+++ Extract to read

Denunciation of Patai's book by scholars and journalists was
swift and fierce. It was also largely pointless, a writer's game
of cherchez le livre. Manning Marable (Harvard) called
on the Bush administration to publicly repudiate the book and
stop using it as a source of information. Others belittled its
methodology. Brian Whitaker of The Guardian scoffed at
Patai's claim that there is homosexual behavior in Egypt. Ann
Marlow of Salon.com dismissed his report of normative
infant genital massage by mothers in some areas, which she interpreted
as an accusation of maternal pathology. Evidence of both cultural
commonality and difference were pegged as hateful smears rather
than observations.

++++++
+++ Dataset excerpt

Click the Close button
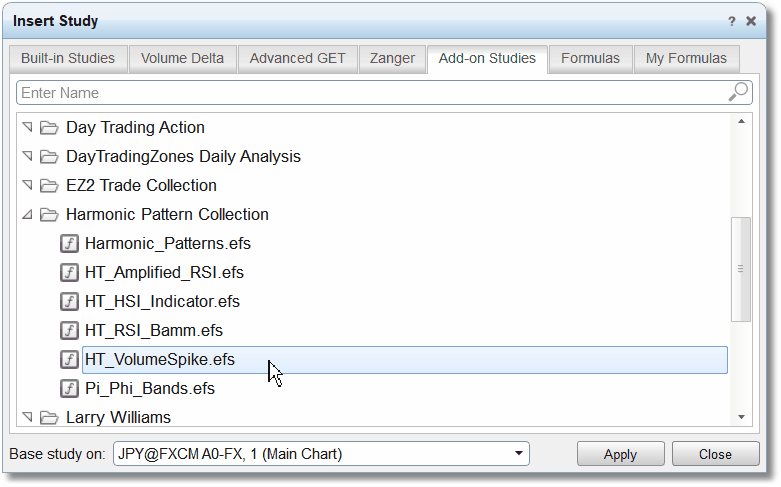pyautogui.click(x=715, y=454)
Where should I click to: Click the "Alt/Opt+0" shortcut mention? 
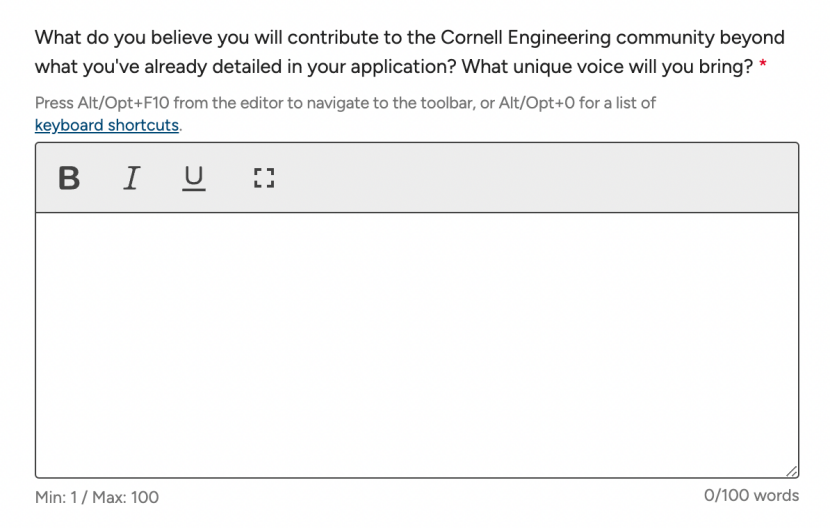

++++++

What you will do:
Reproduce the part of the passage about the reaction to Patai's book that starts at "Denunciation of Patai's" and ends at "than observations.".

Answer to the exercise:
Denunciation of Patai's book by scholars and journalists was
swift and fierce. It was also largely pointless, a writer's game
of cherchez le livre. Manning Marable (Harvard) called
on the Bush administration to publicly repudiate the book and
stop using it as a source of information. Others belittled its
methodology. Brian Whitaker of The Guardian scoffed at
Patai's claim that there is homosexual behavior in Egypt. Ann
Marlow of Salon.com dismissed his report of normative
infant genital massage by mothers in some areas, which she interpreted
as an accusation of maternal pathology. Evidence of both cultural
commonality and difference were pegged as hateful smears rather
than observations.